When Laub won the 1979 Fair Lanes Open, he became the second bowler in PBA Tour history to win a tournament title after starting match play in the 24th and lowest position.

In addition to his tour victories, Larry has 13 runner-up finishes along with 50 appearances in the top-5. Laub's last top-5 appearance on the PBA Tour was in the 1995 ABC Masters.

On the PBA Senior Tour, Laub captured four tournament wins including one major, the 1997 PBA Senior National Championship. Additionally, Larry reached the top-10 three times at the USBC Senior Masters (1996, 1997 and 2003) and won the 1994 Rookie of the Year.

Laub is a member of the PBA Hall of Fame (inducted 1985) and the USBC Hall of Fame (2015).

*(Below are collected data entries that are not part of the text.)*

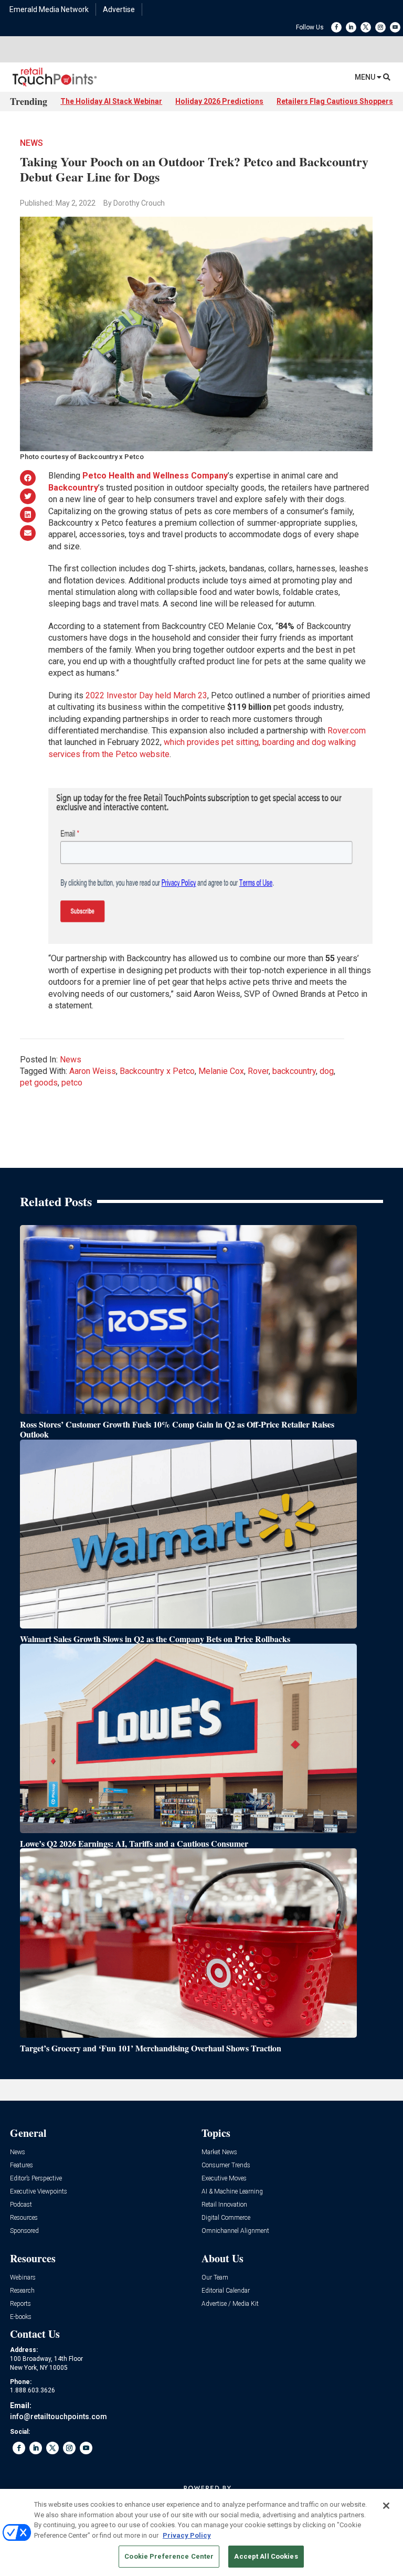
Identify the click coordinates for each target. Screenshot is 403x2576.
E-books (20, 2317)
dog (327, 1071)
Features (21, 2165)
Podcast (21, 2204)
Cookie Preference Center (169, 2556)
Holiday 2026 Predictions (219, 101)
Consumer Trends (226, 2165)
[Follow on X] (365, 27)
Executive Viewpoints (38, 2191)
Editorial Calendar (226, 2290)
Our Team (215, 2277)
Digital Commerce (226, 2218)
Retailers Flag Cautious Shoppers (335, 101)
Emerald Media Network (49, 9)
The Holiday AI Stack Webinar (111, 101)
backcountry (294, 1071)
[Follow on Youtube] (395, 27)
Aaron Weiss (92, 1071)
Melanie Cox (221, 1071)
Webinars (23, 2277)
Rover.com (346, 731)
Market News (219, 2152)
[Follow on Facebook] (336, 27)
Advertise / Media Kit (230, 2304)
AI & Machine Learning (232, 2191)
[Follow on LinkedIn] (351, 27)
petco (71, 1083)
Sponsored (24, 2231)
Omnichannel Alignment (235, 2231)
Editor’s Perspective (36, 2178)
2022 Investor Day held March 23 (146, 695)
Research (22, 2290)
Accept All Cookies (266, 2556)
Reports (20, 2304)
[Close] (386, 2505)
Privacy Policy (187, 2535)
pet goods (39, 1083)
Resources (24, 2218)
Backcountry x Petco (157, 1071)
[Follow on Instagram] (380, 27)
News (31, 143)
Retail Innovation (224, 2204)
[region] (201, 2532)
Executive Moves (224, 2178)
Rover (258, 1071)
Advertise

During the PBA’s 50th season in 2008-09, Laub was named one of the "PBA’s 50 Greatest Players of the Last 50 Years" by a panel of bowling experts commissioned by the PBA, ranking at #37.

== Laub's PBA Titles ==
Major championships are in bold type.

=== PBA Tour ===
1. 1970 Tucson Centurion Open (Tucson, AZ)
2. 1971 Lincoln Open (Lincoln, NE)
3. 1972 King Louie Open (Kansas City, KS)
4. 1974 Don Carter Classic (Arcadia, CA)
5. 1974 Cleveland Open (North Olmsted, OH)
6. 1974 BPAA U.S. Open (New York City, NY)
7. 1975 Denver Open (Denver, CO)
8. 1976 Portland HBO Open (Portland, OR)
9. 1976 Hawaiian Invitational (Honolulu, HI)
10. 1978 Buffalo Open (Cheektowaga, NY)
11. 1979 Fair Lanes Open (Adelphi, MD)
12. 1979 Kessler Open (Battle Creek, MI)

=== Senior PBA Tour ===
1. 1994 Palm Beach PBA Senior Classic (West Palm Beach, FL)
2. 1997 PBA Jackson (Tenn.) Senior Open (Jackson, TN)
3. 1997 PBA Senior National Championship (Jackson, MI)
4. 2001 PBA Senior Northern California Classic (Brentwood, CA)

==Personal life==
In 2001, Larry Laub married women's professional bowler Betty Morris.